Note d’information sur la jurisprudence de la Cour No 136
Décembre 2010
Ichin et autres c. Ukraine - 28189/04
Arrêt 21.12.2010 [Section V]
Article 5
Article 5-1
Arrestation ou détention régulière
Détention arbitraire de mineurs dans un centre de détention pour mineurs : violation
En fait – Le deuxième et le quatrième requérant, qui étaient alors mineurs, avaient volé de la nourriture et des ustensiles de cuisine à la cantine de l’école. Ils furent interrogés par la police et reconnurent les faits. Ils rendirent également certains des objets qu’ils avaient volés. Un tribunal ordonna leur placement dans un centre de détention pour mineurs, estimant qu’ils étaient susceptibles de commettre des actes socialement dangereux, de se soustraire à l’enquête, et de faire entrave au bon déroulement de la procédure. Les deux adolescents furent détenus pendant trente jours. La procédure pénale dirigée contre eux fut finalement classée sans suite car ils n’avaient pas atteint l’âge de la responsabilité pénale.

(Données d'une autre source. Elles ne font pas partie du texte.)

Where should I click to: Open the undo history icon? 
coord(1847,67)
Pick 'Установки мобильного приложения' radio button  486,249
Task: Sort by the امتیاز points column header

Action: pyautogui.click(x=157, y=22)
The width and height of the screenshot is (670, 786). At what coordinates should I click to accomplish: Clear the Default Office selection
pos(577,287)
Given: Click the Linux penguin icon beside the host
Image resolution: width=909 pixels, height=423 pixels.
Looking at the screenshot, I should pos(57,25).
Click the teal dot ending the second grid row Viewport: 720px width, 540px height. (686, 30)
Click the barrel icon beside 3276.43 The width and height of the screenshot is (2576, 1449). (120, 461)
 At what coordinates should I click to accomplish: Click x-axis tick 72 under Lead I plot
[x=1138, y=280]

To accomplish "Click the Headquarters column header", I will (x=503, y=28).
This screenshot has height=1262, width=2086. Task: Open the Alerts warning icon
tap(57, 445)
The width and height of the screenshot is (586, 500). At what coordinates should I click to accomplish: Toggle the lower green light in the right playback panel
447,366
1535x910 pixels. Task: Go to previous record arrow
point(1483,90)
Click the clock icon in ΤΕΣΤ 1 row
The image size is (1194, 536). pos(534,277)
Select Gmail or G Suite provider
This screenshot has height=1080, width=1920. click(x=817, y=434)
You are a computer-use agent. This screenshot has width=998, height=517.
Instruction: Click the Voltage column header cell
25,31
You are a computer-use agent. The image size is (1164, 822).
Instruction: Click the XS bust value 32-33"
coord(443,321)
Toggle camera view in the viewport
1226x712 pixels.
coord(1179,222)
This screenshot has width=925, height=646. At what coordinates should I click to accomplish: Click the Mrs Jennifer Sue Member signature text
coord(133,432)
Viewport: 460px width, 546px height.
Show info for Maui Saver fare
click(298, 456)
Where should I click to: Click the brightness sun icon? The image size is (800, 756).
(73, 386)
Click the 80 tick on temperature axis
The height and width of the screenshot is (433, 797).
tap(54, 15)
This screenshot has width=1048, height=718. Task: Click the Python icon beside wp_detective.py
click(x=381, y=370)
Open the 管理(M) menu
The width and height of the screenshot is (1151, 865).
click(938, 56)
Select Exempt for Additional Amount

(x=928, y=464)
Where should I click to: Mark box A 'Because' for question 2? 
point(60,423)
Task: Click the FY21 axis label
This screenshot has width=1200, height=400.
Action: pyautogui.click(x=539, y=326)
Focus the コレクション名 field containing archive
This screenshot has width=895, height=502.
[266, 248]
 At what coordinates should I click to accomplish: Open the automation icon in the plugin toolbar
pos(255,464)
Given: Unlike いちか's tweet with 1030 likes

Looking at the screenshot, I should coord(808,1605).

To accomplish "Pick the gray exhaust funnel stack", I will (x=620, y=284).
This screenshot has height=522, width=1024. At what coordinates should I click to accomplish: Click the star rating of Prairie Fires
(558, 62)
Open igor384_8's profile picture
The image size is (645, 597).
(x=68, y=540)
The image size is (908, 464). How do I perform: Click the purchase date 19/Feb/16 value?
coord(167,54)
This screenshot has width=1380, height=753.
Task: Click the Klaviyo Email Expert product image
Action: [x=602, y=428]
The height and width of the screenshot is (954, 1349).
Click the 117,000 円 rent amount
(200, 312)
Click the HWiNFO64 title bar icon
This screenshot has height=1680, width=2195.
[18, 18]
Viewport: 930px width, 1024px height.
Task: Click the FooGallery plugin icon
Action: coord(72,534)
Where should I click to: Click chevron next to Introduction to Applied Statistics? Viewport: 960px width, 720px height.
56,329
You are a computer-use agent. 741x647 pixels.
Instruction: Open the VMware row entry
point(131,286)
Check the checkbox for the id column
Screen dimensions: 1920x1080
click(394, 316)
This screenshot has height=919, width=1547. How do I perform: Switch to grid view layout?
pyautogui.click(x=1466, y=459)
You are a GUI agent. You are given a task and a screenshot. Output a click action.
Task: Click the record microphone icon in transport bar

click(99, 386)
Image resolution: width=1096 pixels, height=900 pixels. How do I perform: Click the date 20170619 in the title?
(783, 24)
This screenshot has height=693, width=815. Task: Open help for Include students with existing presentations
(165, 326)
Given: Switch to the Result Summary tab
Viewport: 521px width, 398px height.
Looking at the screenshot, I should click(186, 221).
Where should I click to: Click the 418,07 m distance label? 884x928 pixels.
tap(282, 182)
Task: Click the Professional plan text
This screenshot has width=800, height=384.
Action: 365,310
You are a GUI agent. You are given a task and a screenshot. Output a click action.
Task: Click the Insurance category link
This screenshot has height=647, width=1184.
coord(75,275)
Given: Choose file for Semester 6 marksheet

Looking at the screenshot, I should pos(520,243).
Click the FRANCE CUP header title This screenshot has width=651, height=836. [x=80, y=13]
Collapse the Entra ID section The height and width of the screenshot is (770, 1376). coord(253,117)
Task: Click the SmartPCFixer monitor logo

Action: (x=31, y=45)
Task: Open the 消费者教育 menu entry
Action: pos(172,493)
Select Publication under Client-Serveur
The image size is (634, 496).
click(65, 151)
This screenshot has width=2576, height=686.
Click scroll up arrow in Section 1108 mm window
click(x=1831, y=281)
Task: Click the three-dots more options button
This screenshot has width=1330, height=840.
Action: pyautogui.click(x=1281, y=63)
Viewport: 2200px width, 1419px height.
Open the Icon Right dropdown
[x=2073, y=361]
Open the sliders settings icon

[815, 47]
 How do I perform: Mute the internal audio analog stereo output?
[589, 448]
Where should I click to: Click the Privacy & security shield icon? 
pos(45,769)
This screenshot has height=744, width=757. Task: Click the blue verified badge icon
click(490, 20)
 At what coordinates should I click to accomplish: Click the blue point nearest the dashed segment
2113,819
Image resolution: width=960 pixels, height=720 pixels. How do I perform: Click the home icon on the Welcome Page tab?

En droit – Article 5 § 1 : le placement de mineurs dans un centre de détention spécial était prévu par le code de procédure pénale. Cela étant, les circonstances de l’affaire suscitent des doutes quant au point de savoir si la portée et les modalités d’application de cette procédure étaient suffisamment bien définies pour éviter l’arbitraire. Les autorités ont convoqué les requérants en qualité de témoins dans une affaire pénale ouverte contre X, alors même que l’identité des auteurs de l’infraction avait déjà été établie. La décision de les placer en détention ne semble avoir répondu à aucun des objectifs visés à l’article 5 § 1 c). Aucune mesure d’enquête n’a été prise pendant la détention des adolescents, et la procédure pénale dirigée contre eux a été ouverte vingt jours après leur remise en liberté, alors qu’ils étaient trop jeunes pour pouvoir être considérés comme pénalement responsables. En outre, le centre de détention pour mineurs dans lequel ils ont été placés ne saurait être considéré comme un lieu d’« éducation surveillée » aux fins de l’article 5 § 1 d), car il était destiné à l’isolement temporaire de mineurs, notamment de jeunes gens ayant commis une infraction. Il ne ressort pas des éléments communiqués à la Cour que les requérants aient pris part à la moindre activité éducative pendant leur séjour dans ce centre. En conséquence, leur détention ne relève pas non plus des exceptions acceptables visées à l’article 5 § 1 d). En bref, les intéressés ont fait l’objet d’une détention arbitraire.
Conclusion : violation (unanimité).
Article 41 : 6 000 EUR chacun au deuxième et au quatrième requérant pour préjudice moral.
© Conseil de l’Europe/Cour européenne des droits de l’homme
Rédigé par le greffe, ce résumé ne lie pas la Cour.